Aim:
Gather every line in the records below that contains the string "Given", and copy each such line in full.

(Entries on target coordinates)
>> BEGIN
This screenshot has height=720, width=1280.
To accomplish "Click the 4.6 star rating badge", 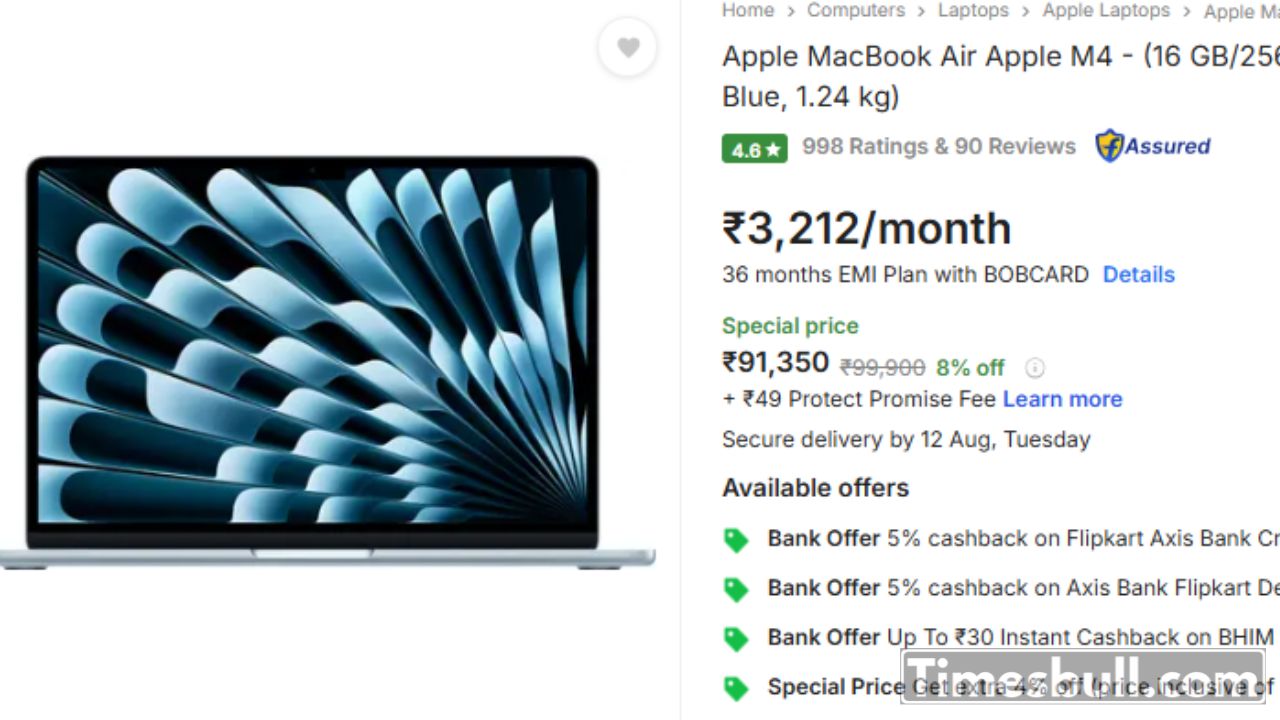I will (755, 149).
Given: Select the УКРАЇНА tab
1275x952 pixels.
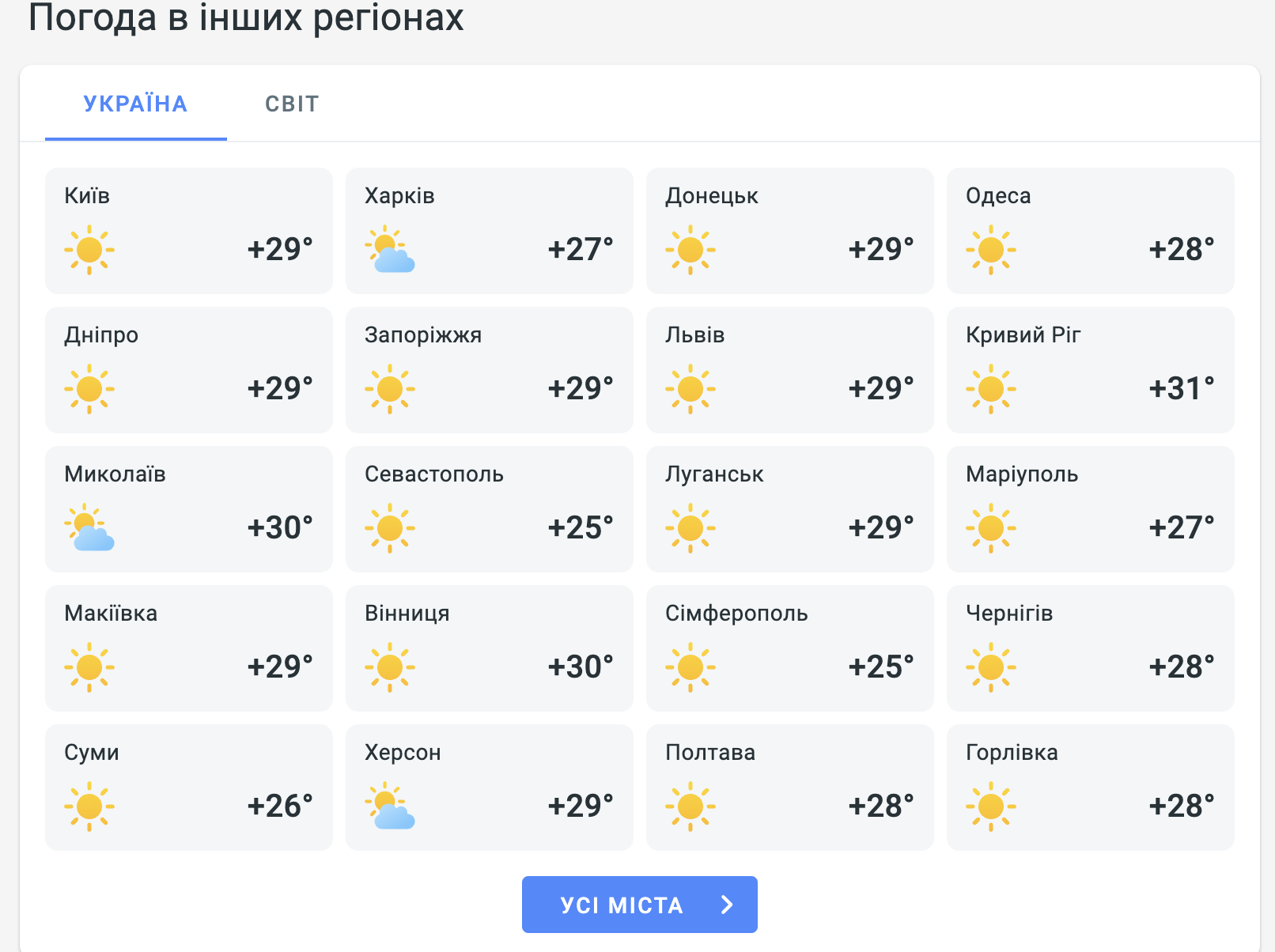Looking at the screenshot, I should point(136,104).
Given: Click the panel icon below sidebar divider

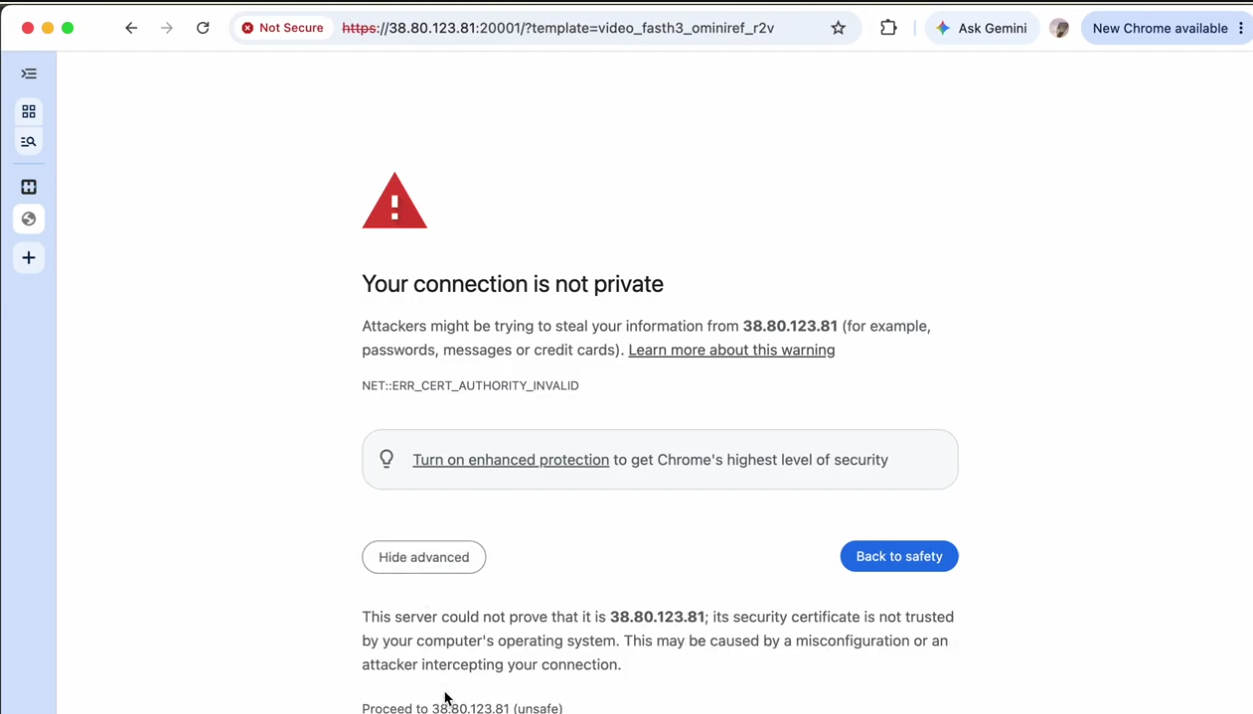Looking at the screenshot, I should [x=29, y=187].
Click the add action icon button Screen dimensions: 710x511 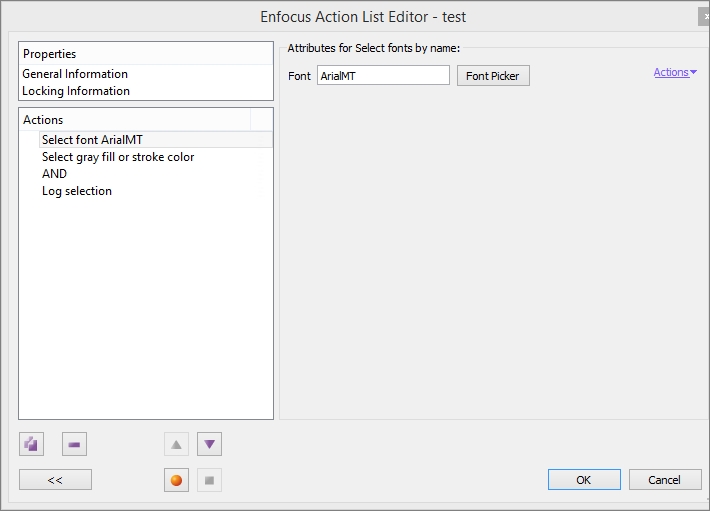(x=32, y=444)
>> END
Written solution:
Given: Select the УКРАЇНА tab
Given: Click the panel icon below sidebar divider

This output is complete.